### What this task involves
Take the records below and set them down exactly, so that every line matches the original.

Given data section start

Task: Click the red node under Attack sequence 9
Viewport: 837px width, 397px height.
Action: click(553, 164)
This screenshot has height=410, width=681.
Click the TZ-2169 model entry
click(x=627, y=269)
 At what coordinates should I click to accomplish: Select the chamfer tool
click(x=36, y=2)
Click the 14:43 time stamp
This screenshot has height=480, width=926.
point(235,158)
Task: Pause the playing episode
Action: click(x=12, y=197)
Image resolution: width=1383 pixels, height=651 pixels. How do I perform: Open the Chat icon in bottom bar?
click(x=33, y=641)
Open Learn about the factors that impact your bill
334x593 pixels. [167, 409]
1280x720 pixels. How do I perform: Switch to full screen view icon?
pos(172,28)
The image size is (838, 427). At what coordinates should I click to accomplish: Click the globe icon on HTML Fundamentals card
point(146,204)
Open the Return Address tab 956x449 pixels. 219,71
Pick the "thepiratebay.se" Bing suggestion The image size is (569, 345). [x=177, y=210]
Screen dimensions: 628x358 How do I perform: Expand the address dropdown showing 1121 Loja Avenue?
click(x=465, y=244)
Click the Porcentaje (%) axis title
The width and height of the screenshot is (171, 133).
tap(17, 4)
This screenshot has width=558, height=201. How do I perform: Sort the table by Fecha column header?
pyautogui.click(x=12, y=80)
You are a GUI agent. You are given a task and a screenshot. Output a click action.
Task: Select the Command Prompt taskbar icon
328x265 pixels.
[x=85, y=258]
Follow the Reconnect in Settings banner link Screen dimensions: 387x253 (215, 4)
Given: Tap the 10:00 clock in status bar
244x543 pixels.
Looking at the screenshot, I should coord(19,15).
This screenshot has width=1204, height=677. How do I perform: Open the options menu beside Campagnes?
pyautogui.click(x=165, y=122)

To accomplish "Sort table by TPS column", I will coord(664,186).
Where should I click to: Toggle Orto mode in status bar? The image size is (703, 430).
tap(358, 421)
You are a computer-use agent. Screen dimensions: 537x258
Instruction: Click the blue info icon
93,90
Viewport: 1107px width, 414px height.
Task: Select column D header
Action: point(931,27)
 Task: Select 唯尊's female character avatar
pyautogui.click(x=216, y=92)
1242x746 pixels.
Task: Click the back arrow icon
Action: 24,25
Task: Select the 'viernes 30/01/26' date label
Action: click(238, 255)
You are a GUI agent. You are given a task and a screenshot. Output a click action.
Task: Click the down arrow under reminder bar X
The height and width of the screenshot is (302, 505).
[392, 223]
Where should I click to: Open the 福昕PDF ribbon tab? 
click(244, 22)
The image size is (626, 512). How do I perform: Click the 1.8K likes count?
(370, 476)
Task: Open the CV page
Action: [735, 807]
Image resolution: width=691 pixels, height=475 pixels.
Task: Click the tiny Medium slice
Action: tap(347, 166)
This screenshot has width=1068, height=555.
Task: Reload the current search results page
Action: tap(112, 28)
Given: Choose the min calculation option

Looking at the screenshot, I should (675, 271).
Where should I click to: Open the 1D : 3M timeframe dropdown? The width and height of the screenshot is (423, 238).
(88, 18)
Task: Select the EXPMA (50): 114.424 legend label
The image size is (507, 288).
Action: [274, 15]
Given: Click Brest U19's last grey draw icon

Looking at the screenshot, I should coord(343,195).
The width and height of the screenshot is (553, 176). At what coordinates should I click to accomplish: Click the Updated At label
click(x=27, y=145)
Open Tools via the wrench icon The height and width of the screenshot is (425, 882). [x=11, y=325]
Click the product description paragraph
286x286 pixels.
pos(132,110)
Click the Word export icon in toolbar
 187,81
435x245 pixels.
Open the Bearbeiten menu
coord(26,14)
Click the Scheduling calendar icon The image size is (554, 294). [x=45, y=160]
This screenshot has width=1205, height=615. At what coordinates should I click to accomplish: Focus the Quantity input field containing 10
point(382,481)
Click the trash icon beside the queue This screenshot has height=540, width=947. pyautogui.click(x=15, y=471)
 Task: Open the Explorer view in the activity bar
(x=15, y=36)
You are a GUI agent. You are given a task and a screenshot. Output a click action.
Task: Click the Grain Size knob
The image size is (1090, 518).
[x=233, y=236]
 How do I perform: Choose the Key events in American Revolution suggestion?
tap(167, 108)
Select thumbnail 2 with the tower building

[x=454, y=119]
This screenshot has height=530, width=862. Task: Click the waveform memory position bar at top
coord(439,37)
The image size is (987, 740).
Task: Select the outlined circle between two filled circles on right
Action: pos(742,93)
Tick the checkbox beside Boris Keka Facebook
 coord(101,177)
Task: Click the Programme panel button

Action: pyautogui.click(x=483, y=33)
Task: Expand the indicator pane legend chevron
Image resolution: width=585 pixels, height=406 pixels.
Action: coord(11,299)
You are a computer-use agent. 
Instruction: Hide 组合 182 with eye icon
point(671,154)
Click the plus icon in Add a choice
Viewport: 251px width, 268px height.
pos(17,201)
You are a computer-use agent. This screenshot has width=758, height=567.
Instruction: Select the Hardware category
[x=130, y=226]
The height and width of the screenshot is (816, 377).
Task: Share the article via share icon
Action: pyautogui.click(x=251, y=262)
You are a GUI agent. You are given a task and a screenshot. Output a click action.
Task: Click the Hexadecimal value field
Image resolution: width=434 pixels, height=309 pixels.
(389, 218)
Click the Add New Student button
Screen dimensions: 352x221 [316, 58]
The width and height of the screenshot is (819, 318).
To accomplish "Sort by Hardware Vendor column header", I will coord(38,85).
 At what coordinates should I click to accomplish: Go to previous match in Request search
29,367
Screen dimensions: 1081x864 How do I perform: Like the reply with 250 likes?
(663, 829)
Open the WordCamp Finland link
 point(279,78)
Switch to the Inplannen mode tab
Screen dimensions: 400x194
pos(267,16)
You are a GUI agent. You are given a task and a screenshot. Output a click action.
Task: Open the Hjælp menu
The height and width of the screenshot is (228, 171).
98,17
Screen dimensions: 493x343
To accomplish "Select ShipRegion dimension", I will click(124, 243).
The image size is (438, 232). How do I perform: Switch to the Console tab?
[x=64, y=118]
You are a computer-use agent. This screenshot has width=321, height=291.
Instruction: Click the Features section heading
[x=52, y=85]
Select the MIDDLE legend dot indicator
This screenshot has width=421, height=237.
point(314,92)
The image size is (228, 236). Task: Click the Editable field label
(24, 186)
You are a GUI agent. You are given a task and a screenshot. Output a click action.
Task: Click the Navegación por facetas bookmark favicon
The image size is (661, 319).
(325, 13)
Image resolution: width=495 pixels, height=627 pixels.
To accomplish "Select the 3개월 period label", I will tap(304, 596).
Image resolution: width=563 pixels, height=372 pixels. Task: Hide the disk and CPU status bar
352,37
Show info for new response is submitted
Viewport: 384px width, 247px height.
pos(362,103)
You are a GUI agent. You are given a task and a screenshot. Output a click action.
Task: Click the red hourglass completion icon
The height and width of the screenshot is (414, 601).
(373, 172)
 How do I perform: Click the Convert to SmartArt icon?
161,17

Given data section end

### Written response
Task: Click the red node under Attack sequence 9
Viewport: 837px width, 397px height.
Action: click(553, 164)
This screenshot has height=410, width=681.
Click the TZ-2169 model entry
click(x=627, y=269)
 At what coordinates should I click to accomplish: Select the chamfer tool
click(x=36, y=2)
Click the 14:43 time stamp
This screenshot has height=480, width=926.
point(235,158)
Task: Pause the playing episode
Action: click(x=12, y=197)
Image resolution: width=1383 pixels, height=651 pixels. How do I perform: Open the Chat icon in bottom bar?
click(x=33, y=641)
Open Learn about the factors that impact your bill
334x593 pixels. [167, 409]
1280x720 pixels. How do I perform: Switch to full screen view icon?
pos(172,28)
The image size is (838, 427). At what coordinates should I click to accomplish: Click the globe icon on HTML Fundamentals card
point(146,204)
Open the Return Address tab 956x449 pixels. 219,71
Pick the "thepiratebay.se" Bing suggestion The image size is (569, 345). [x=177, y=210]
Screen dimensions: 628x358 How do I perform: Expand the address dropdown showing 1121 Loja Avenue?
click(x=465, y=244)
Click the Porcentaje (%) axis title
The width and height of the screenshot is (171, 133).
tap(17, 4)
This screenshot has width=558, height=201. How do I perform: Sort the table by Fecha column header?
pyautogui.click(x=12, y=80)
You are a GUI agent. You are given a task and a screenshot. Output a click action.
Task: Select the Command Prompt taskbar icon
328x265 pixels.
[x=85, y=258]
Follow the Reconnect in Settings banner link Screen dimensions: 387x253 (215, 4)
Given: Tap the 10:00 clock in status bar
244x543 pixels.
Looking at the screenshot, I should coord(19,15).
This screenshot has width=1204, height=677. How do I perform: Open the options menu beside Campagnes?
pyautogui.click(x=165, y=122)

To accomplish "Sort table by TPS column", I will coord(664,186).
Where should I click to: Toggle Orto mode in status bar? The image size is (703, 430).
tap(358, 421)
You are a computer-use agent. Screen dimensions: 537x258
Instruction: Click the blue info icon
93,90
Viewport: 1107px width, 414px height.
Task: Select column D header
Action: point(931,27)
 Task: Select 唯尊's female character avatar
pyautogui.click(x=216, y=92)
1242x746 pixels.
Task: Click the back arrow icon
Action: 24,25
Task: Select the 'viernes 30/01/26' date label
Action: click(238, 255)
You are a GUI agent. You are given a task and a screenshot. Output a click action.
Task: Click the down arrow under reminder bar X
The height and width of the screenshot is (302, 505).
[392, 223]
Where should I click to: Open the 福昕PDF ribbon tab? 
click(244, 22)
The image size is (626, 512). How do I perform: Click the 1.8K likes count?
(370, 476)
Task: Open the CV page
Action: [735, 807]
Image resolution: width=691 pixels, height=475 pixels.
Task: Click the tiny Medium slice
Action: tap(347, 166)
This screenshot has width=1068, height=555.
Task: Reload the current search results page
Action: tap(112, 28)
Given: Choose the min calculation option

Looking at the screenshot, I should (675, 271).
Where should I click to: Open the 1D : 3M timeframe dropdown? The width and height of the screenshot is (423, 238).
(88, 18)
Task: Select the EXPMA (50): 114.424 legend label
The image size is (507, 288).
Action: [274, 15]
Given: Click Brest U19's last grey draw icon

Looking at the screenshot, I should coord(343,195).
The width and height of the screenshot is (553, 176). At what coordinates should I click to accomplish: Click the Updated At label
click(x=27, y=145)
Open Tools via the wrench icon The height and width of the screenshot is (425, 882). [x=11, y=325]
Click the product description paragraph
286x286 pixels.
pos(132,110)
Click the Word export icon in toolbar
 187,81
435x245 pixels.
Open the Bearbeiten menu
coord(26,14)
Click the Scheduling calendar icon The image size is (554, 294). [x=45, y=160]
This screenshot has width=1205, height=615. At what coordinates should I click to accomplish: Focus the Quantity input field containing 10
point(382,481)
Click the trash icon beside the queue This screenshot has height=540, width=947. pyautogui.click(x=15, y=471)
 Task: Open the Explorer view in the activity bar
(x=15, y=36)
You are a GUI agent. You are given a task and a screenshot. Output a click action.
Task: Click the Grain Size knob
The image size is (1090, 518).
[x=233, y=236]
 How do I perform: Choose the Key events in American Revolution suggestion?
tap(167, 108)
Select thumbnail 2 with the tower building

[x=454, y=119]
This screenshot has height=530, width=862. Task: Click the waveform memory position bar at top
coord(439,37)
The image size is (987, 740).
Task: Select the outlined circle between two filled circles on right
Action: pos(742,93)
Tick the checkbox beside Boris Keka Facebook
 coord(101,177)
Task: Click the Programme panel button

Action: pyautogui.click(x=483, y=33)
Task: Expand the indicator pane legend chevron
Image resolution: width=585 pixels, height=406 pixels.
Action: coord(11,299)
You are a computer-use agent. 
Instruction: Hide 组合 182 with eye icon
point(671,154)
Click the plus icon in Add a choice
Viewport: 251px width, 268px height.
pos(17,201)
You are a computer-use agent. This screenshot has width=758, height=567.
Instruction: Select the Hardware category
[x=130, y=226]
The height and width of the screenshot is (816, 377).
Task: Share the article via share icon
Action: pyautogui.click(x=251, y=262)
You are a GUI agent. You are given a task and a screenshot. Output a click action.
Task: Click the Hexadecimal value field
Image resolution: width=434 pixels, height=309 pixels.
(389, 218)
Click the Add New Student button
Screen dimensions: 352x221 [316, 58]
The width and height of the screenshot is (819, 318).
To accomplish "Sort by Hardware Vendor column header", I will coord(38,85).
 At what coordinates should I click to accomplish: Go to previous match in Request search
29,367
Screen dimensions: 1081x864 How do I perform: Like the reply with 250 likes?
(663, 829)
Open the WordCamp Finland link
 point(279,78)
Switch to the Inplannen mode tab
Screen dimensions: 400x194
pos(267,16)
You are a GUI agent. You are given a task and a screenshot. Output a click action.
Task: Open the Hjælp menu
The height and width of the screenshot is (228, 171).
98,17
Screen dimensions: 493x343
To accomplish "Select ShipRegion dimension", I will click(124, 243).
The image size is (438, 232). How do I perform: Switch to the Console tab?
[x=64, y=118]
You are a computer-use agent. This screenshot has width=321, height=291.
Instruction: Click the Features section heading
[x=52, y=85]
Select the MIDDLE legend dot indicator
This screenshot has width=421, height=237.
point(314,92)
The image size is (228, 236). Task: Click the Editable field label
(24, 186)
You are a GUI agent. You are given a task and a screenshot. Output a click action.
Task: Click the Navegación por facetas bookmark favicon
The image size is (661, 319).
(325, 13)
Image resolution: width=495 pixels, height=627 pixels.
To accomplish "Select the 3개월 period label", I will tap(304, 596).
Image resolution: width=563 pixels, height=372 pixels. Task: Hide the disk and CPU status bar
352,37
Show info for new response is submitted
Viewport: 384px width, 247px height.
pos(362,103)
You are a GUI agent. You are given a task and a screenshot. Output a click action.
Task: Click the red hourglass completion icon
The height and width of the screenshot is (414, 601).
(373, 172)
 How do I perform: Click the Convert to SmartArt icon?
161,17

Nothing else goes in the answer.